Twenty-Two

The women made their way across one blue range of mountains after another, along narrow trails, past boulders and giant pine trees, climbing up steep trails beside deep chasms, as they slowly moved westward. They wondered how those ahead of them had made it that far before tossing out saw blades and axes, gold pans and washers. They found a spinning wheel and, to Joseph’s amusement, a pulpit.

The trail was crowded with gold seekers hurrying to reach the mining camps before the snow. From time to time there were curses directed at travelers and recalcitrant oxen. Most of the emigrants were men, but a few women were among them. The women’s train passed a man crying over the crushed body of a child, a woman screaming that the death was his fault. They saw hollow-eyed women hunched over as they trudged up the steep inclines, women who had left behind everything that mattered to them to follow their husbands’ dreams.

Maggie stopped to comfort a woman who sat beside the trail sobbing. When Maggie offered aid, the woman replied, “There is none can help me. All is lost for a devil’s dream of gold.”

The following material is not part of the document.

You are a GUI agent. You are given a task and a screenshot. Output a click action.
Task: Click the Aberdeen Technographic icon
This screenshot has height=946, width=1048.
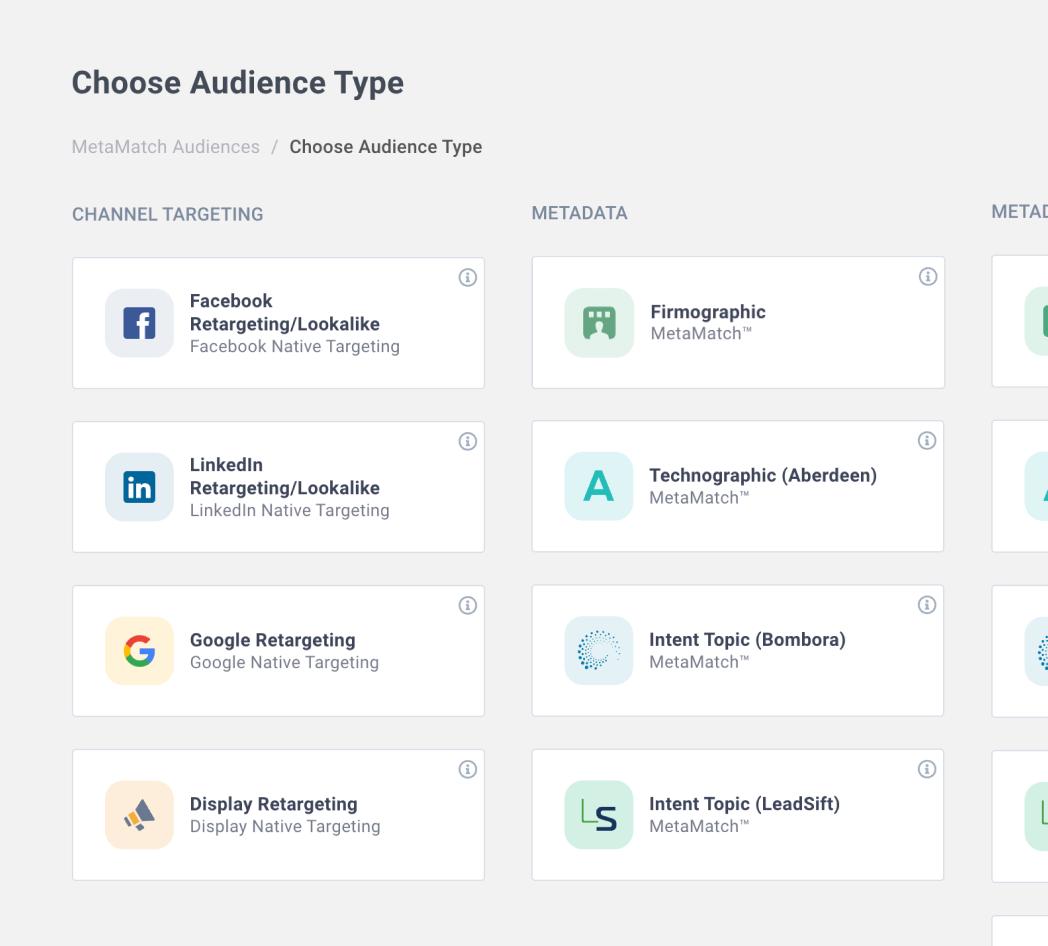[599, 487]
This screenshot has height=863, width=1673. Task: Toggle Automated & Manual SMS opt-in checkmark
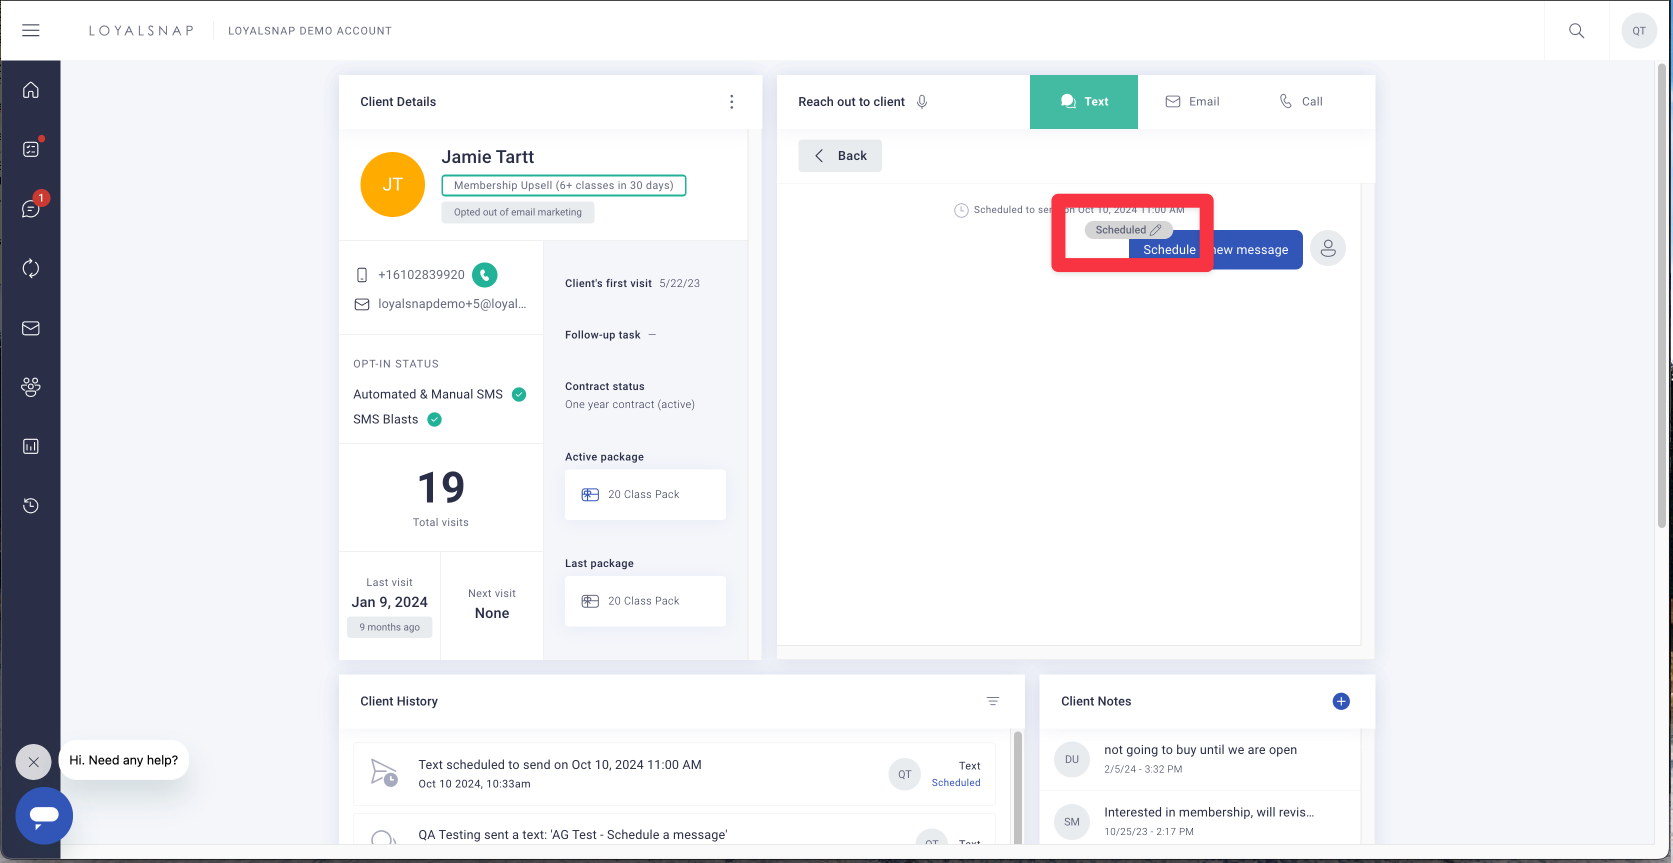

Not all of the gold seekers were depressed, of course. The closer they came to the diggings, the more the men became animated. Some of them whistled or sang “Oh! Susanna” as they walked along. They talked of the gold they would find and how they would spend it. At night, around the campfires, the men spoke of riches. Their women did, too, but most of them talked of the gold they hoped would take them back home to buy fine houses and farms that would impress their families and neighbors. “My feet are reluctant going west, but oh how I shall skip when we are eastbound,” one woman told Maggie.

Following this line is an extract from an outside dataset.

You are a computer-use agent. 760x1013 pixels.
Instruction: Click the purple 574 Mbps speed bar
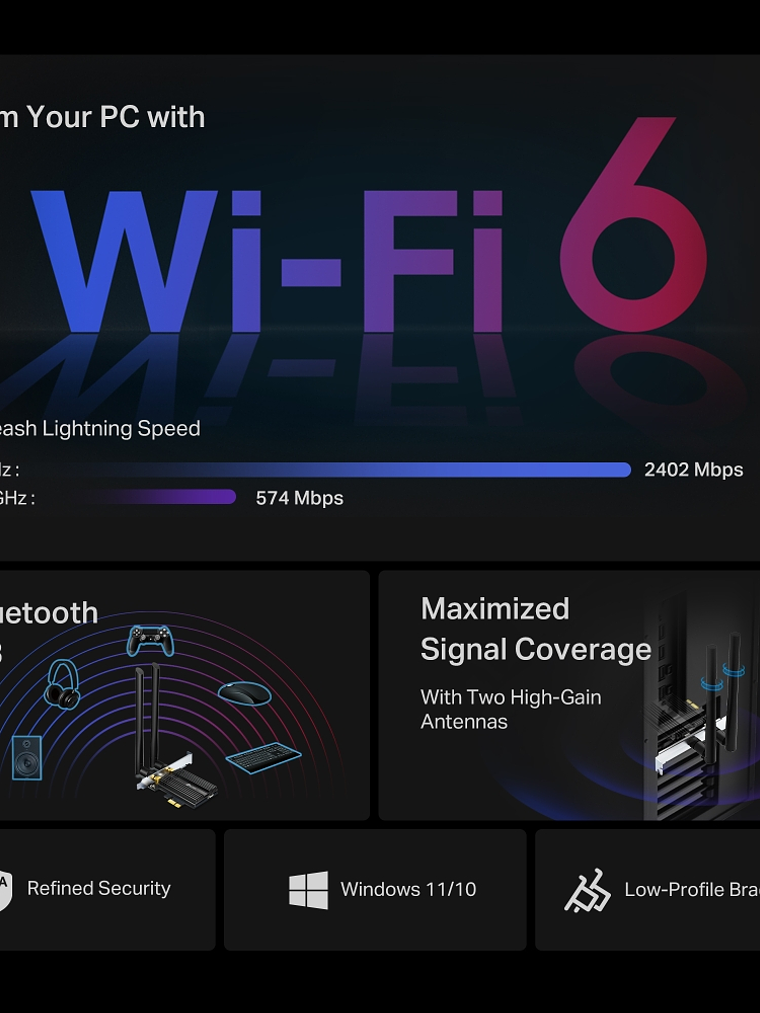pos(155,497)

Those demoralized women were so different from her friends, Maggie thought. Her band grew more excited the closer they were to the gold country. They asked each other how many weeks, how many days. They talked of the husbands who waited for them, of the fortunes they might find. Were their hopes too high? Perhaps in a year or two, some of them would be among the disgruntled go-backs.

With so many travelers crowding the trail, Maggie and the others became sociable. At night they could see a dozen campfires dotted across the mountains. They visited nearby emigrants, inquiring where others had come from and recalling the names of friends they might have in common. The women in the camps looked at Mary and Maggie and Winny in awe, asking if it was true they had come west on their own, had actually volunteered to make the trip in search of husbands.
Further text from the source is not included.